Les textes ci-dessous sont les commentaires en prose et en vers de dix peintures faites en Chine par un moine bouddhiste Ch'an (ou, comme disent les Japonais, Zen) de l’école de Lin Chi (en japonais Rinzai), nommé K'uo an (en japonais Kakuan). Ils remontent à la Dynastie Sung, c’est-à-dire approximativement au Xe ou au XIe siècle de notre ère, époque où Zen atteignit son apogée, tandis que déclinaient les autres sectes bouddhistes. Avant K'uo an un maître Zen nommé Ch'ing chu (en japonais Seikyo) avait déjà illustré par une série de six peintures symboli­ques (où la vache tenait aussi le premier rôle) les étapes du progrès spirituel telles qu’il les concevait.
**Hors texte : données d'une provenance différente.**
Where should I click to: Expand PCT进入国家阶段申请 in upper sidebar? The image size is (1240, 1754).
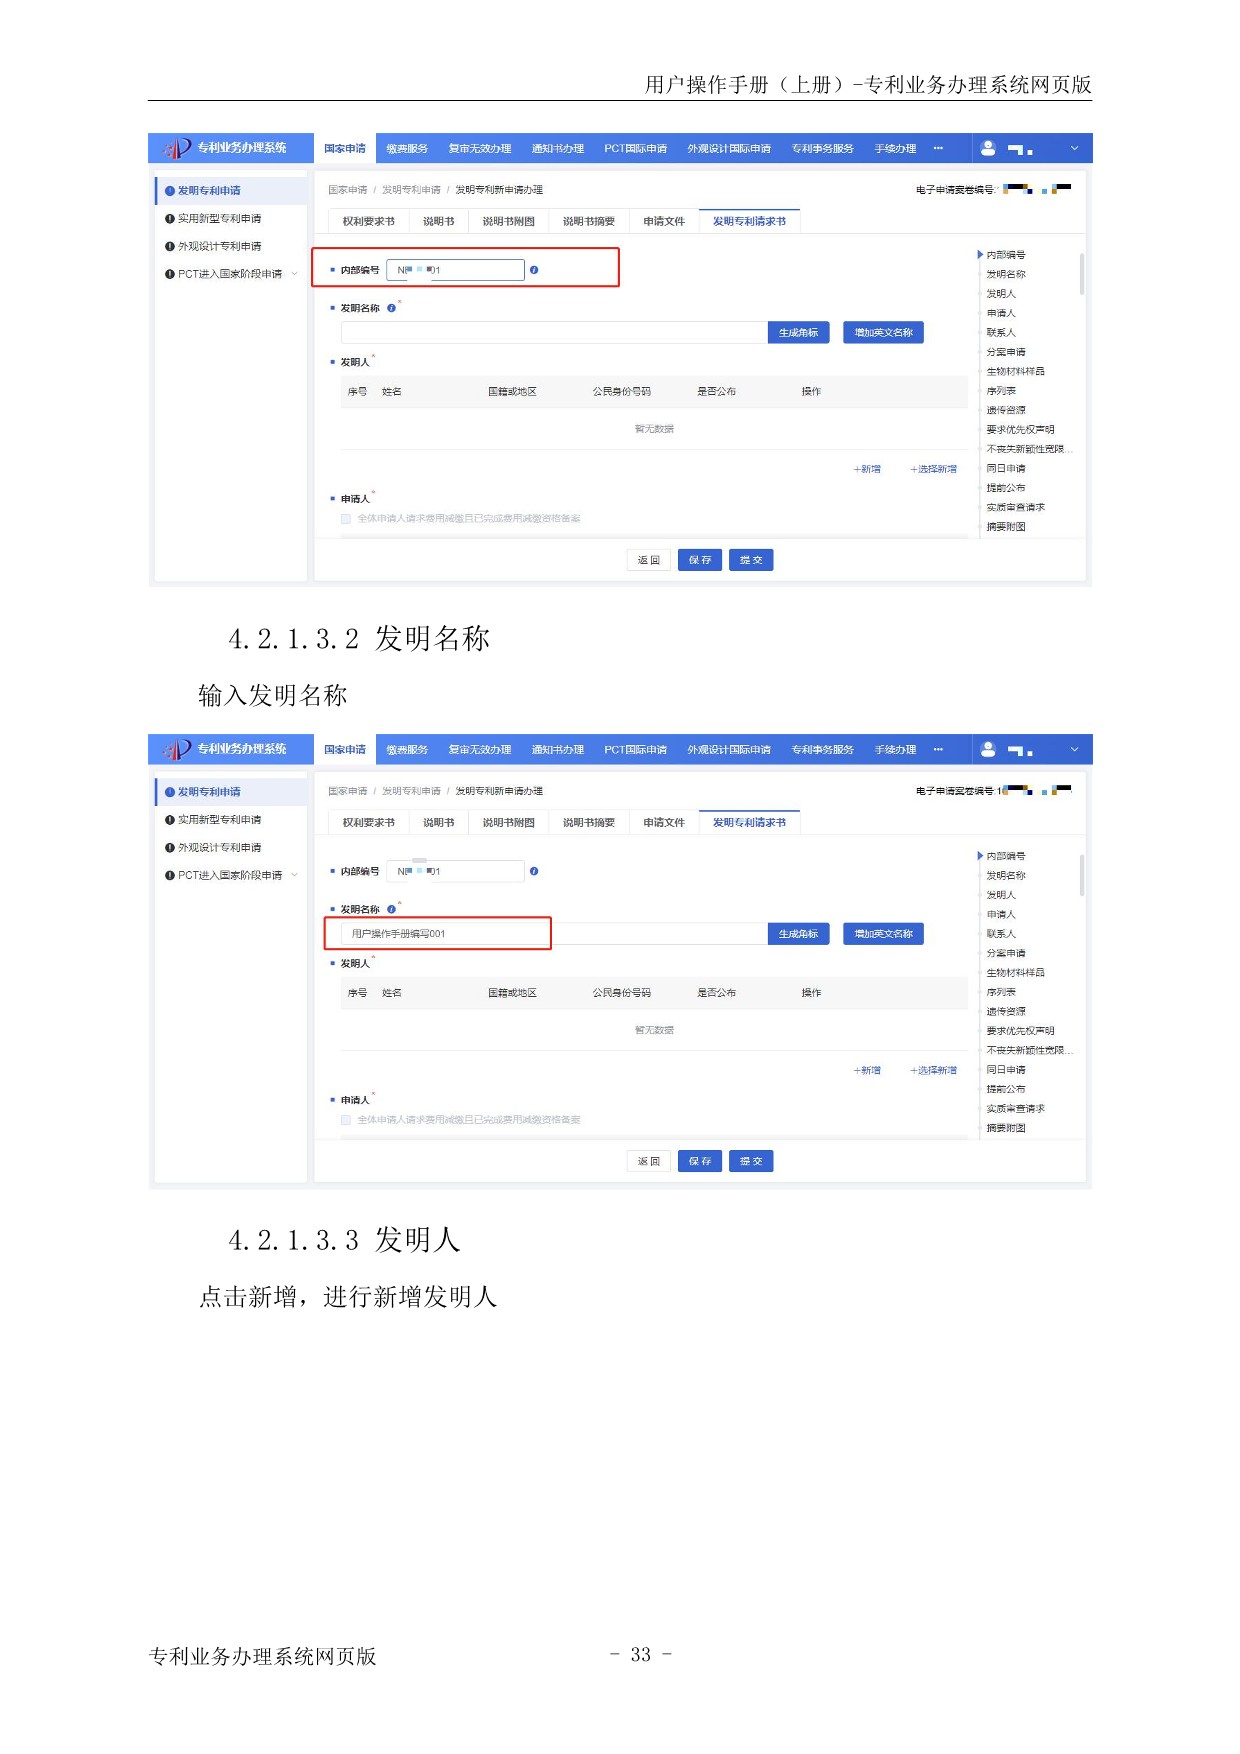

À chaque peinture la vache devenait plus blanche et à la sixième, elle disparaissait complètement172. [225]

Rappelons brièvement que le Bouddhisme Ch'an 173 ou Zen, qui est toujours vivace non seulement en Chine, mais aussi au Japon, est le rameau principal dans ces pays de la branche Mahāyāna. C’est le produit de l’élaboration par les Chinois de la grande doctrine bouddhiste de l’Illu­mination : un bouddhisme psychologique, pratique, humo­ristique, taoïste presque, très fermement et sincèrement attaché à l’idéal bouddhiste, mais très tolérant — et aussi peu formaliste que possible quant aux moyens à employer pour arriver à l’illumination personnelle, au Wu ou Wu tao (en japonais satori) qui se suffit à soi-même. Zen se définit : l’art de voir clair dans sa propre nature. Il pose en principe que ce n’est pas par des moyens proprement intellectuels que nous pouvons comprendre la vérité de l’Illumination. Nous avons en nous-mêmes ce qu’il faut pour nous libérer : une faculté d’intuition qui nous met en mesure de comprendre et de saisir directement les grandes vérités qui donnent pleine satisfaction à notre exigence spi­rituelle fondamentale. Contrairement à la plupart des autres écoles bouddhistes, Zen ne distingue pas à propre­ment parler d’étapes successives à travers lesquelles tout religieux devrait nécessairement passer pour atteindre la pleine réalisation personnelle de l’Illumination. Il estime que cette réalisation est un acte instantané, comme la glace qui prend, et qu’il n’y a pas d’échelons distincts dans le progrès spirituel. Néanmoins, en fait, Zen est bien obligé de reconnaître qu’on peut pénétrer plus ou moins profondément dans la vérité de la doctrine qu’on saisit — ou plutôt par laquelle on est saisi — et, si « abrupt » que soit Zen (on distingue en Chine les doctrines abruptes et les doctrines progressives), la lumière qu’il apporte à l’esprit ne se réalise pas tout d’un coup. Un texte comme [226] celui qui est ici traduit le montre d’ailleurs clairement, et il serait intéressant de comparer les étapes du développement spirituel Zen telles qu’elles sont décrites ci-dessous avec celles qu’on trouve chez les mystiques chrétiens ou musulmans. Bien qu’authentiquement bouddhiste, comme l’a montré M. Suzuki, l’esprit Zen semble aussi proche des vieux maîtres taoïstes que du Bouddha lui-même.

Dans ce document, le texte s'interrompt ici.